La Belette entrée dans un grenier.

(Avant La Fontaine). ORIENTAUX. Mola Dschamijus (le Loup et le Renard) dans l'Anthologie persienne, publiée par les soins de l'impératrice Marie-Thérèse. — GRECS. Esope, fab. 161 (le Renard à jeun). Gabrias, fab. 47 et Supplém. fab. 4 (sous le même titre). — LATINS. Horace, L. I. ep. 7, v.29.

DAMOISELLE Belette, au corps long et fluet (1),

Entra dans un grenier par un trou fort étroit:
Elle sortoit de maladie (2).

Là, vivant à discrétion,

La galante fit chère lie (3),

Mangea, rongea : Dieu sait la vie,

Et le lard qui périt en cette occasion!
La voilà, pour conclusion,

Grasse, maflue (4), et rebondie.

Au bout de la semaine, ayant dîné son sou,
Elle entend quelque bruit, veut sortir par le trou,
Ne peut plus repasser, et croit s'être méprise.
Après avoir fait quelques tours,

C'est, dit-elle, l'endroit (5); me voilà bien surprise :
J'ai passé par ici depuis cinq ou six jours.
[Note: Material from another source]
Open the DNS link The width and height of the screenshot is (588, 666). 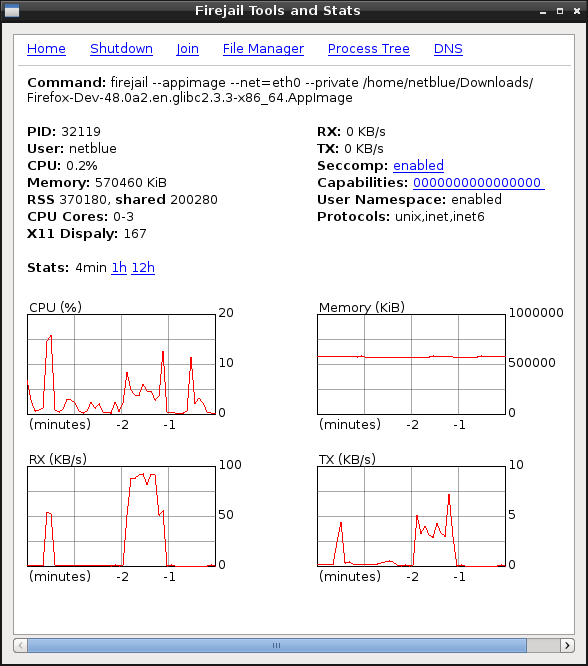(x=448, y=49)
Un Rat qui la voyoit en peine,

Luidit: Vous aviez lors la panse un peu moins pleine.
Vous êtes maigre entrée, il faut maigre sortir :
Ce que je vous dis-là, l'on le dit à bien d'autres (6).
Mais ne confondons point, par trop approfondir (7),
Leurs affaires avec les vôtres.

(Depuis La Fontaine), FRANÇ. Benserade, fab. 47. Lenoble; fab. 146 et 180. Boursault, comédie des fables d'Esope, act. I. sc. 2. Lamothe, L. II. fab. III. Fables en chansons, L. III. f. 2.-LATINS. Desbillons, Lib. VI. fab. 9.

NOTE D'HISTOIRE NATURELLE.

LA BELETTE, petit animal hardi et cruel; il y en a de deux sortes: l'une sauvage qui vit à la campagne, ennemie des Pigeons et des Lapins; l'autre domestique, qui se cache dans les greniers, et que l'on confond avec la Fouine. Elle a le gosier blanc, le dos rouge, le museau étroit, le corps alongé et fluet.

OBSERVATIONS DIVERSES.

(1) Damoiselle Belette, au corps long et fluet. Outre le charme de cette description, on en remarquera l'à-propos. Comment avec un autre corps auroit-elle pu se glisser dans ce trou?

(2) Elle sortoit de maladie. L'œil du poète est semblable à la muse d'Homère, qui a tout vu; elle connoît non seulement les événemens, mais jusqu'à leurs causes les plus éloignées. L'appétit d'un convalescent se conçoit par le jeûne qui a précédé.